Required work:
The records below must be returned in full and unaltered.

══════

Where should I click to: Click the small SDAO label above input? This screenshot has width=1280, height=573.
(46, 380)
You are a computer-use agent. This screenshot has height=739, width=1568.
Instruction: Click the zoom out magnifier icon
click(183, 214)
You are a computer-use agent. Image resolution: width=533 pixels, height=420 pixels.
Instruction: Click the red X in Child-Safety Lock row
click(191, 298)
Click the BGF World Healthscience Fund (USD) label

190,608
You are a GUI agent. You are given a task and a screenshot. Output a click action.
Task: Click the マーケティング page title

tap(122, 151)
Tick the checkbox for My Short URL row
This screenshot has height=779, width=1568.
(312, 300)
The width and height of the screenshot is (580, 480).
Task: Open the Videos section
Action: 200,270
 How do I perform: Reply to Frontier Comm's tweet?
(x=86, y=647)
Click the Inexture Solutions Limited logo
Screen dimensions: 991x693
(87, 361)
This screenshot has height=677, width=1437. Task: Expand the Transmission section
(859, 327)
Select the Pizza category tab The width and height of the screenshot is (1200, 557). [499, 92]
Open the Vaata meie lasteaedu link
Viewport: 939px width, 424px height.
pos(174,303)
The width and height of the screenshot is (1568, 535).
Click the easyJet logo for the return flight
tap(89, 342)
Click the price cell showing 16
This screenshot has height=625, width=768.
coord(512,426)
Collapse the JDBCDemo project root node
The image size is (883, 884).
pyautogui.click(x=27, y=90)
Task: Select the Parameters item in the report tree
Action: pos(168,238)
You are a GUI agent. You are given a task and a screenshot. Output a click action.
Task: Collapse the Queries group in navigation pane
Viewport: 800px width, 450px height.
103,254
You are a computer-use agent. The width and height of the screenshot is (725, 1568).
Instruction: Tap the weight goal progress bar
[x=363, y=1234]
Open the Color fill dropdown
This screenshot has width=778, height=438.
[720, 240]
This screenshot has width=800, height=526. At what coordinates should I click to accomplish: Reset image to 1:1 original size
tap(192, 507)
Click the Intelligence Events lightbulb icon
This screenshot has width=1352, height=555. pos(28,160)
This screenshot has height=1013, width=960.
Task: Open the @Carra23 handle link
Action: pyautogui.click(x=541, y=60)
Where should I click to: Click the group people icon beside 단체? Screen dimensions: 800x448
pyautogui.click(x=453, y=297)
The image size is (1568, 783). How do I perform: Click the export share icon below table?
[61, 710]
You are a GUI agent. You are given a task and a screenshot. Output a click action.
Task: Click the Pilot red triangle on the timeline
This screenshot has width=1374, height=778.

══════

Written solution:
Where should I click to: Click the small SDAO label above input? This screenshot has width=1280, height=573.
(46, 380)
You are a computer-use agent. This screenshot has height=739, width=1568.
Instruction: Click the zoom out magnifier icon
click(183, 214)
You are a computer-use agent. Image resolution: width=533 pixels, height=420 pixels.
Instruction: Click the red X in Child-Safety Lock row
click(191, 298)
Click the BGF World Healthscience Fund (USD) label

190,608
You are a GUI agent. You are given a task and a screenshot. Output a click action.
Task: Click the マーケティング page title

tap(122, 151)
Tick the checkbox for My Short URL row
This screenshot has height=779, width=1568.
(312, 300)
The width and height of the screenshot is (580, 480).
Task: Open the Videos section
Action: 200,270
 How do I perform: Reply to Frontier Comm's tweet?
(x=86, y=647)
Click the Inexture Solutions Limited logo
Screen dimensions: 991x693
(87, 361)
This screenshot has height=677, width=1437. Task: Expand the Transmission section
(859, 327)
Select the Pizza category tab The width and height of the screenshot is (1200, 557). [499, 92]
Open the Vaata meie lasteaedu link
Viewport: 939px width, 424px height.
pos(174,303)
The width and height of the screenshot is (1568, 535).
Click the easyJet logo for the return flight
tap(89, 342)
Click the price cell showing 16
This screenshot has height=625, width=768.
coord(512,426)
Collapse the JDBCDemo project root node
The image size is (883, 884).
pyautogui.click(x=27, y=90)
Task: Select the Parameters item in the report tree
Action: pos(168,238)
You are a GUI agent. You are given a task and a screenshot. Output a click action.
Task: Collapse the Queries group in navigation pane
Viewport: 800px width, 450px height.
103,254
You are a computer-use agent. The width and height of the screenshot is (725, 1568).
Instruction: Tap the weight goal progress bar
[x=363, y=1234]
Open the Color fill dropdown
This screenshot has width=778, height=438.
[720, 240]
This screenshot has width=800, height=526. At what coordinates should I click to accomplish: Reset image to 1:1 original size
tap(192, 507)
Click the Intelligence Events lightbulb icon
This screenshot has width=1352, height=555. pos(28,160)
This screenshot has height=1013, width=960.
Task: Open the @Carra23 handle link
Action: pyautogui.click(x=541, y=60)
Where should I click to: Click the group people icon beside 단체? Screen dimensions: 800x448
pyautogui.click(x=453, y=297)
The image size is (1568, 783). How do I perform: Click the export share icon below table?
[61, 710]
You are a GUI agent. You are given a task and a screenshot. Output a click action.
Task: Click the Pilot red triangle on the timeline
This screenshot has width=1374, height=778.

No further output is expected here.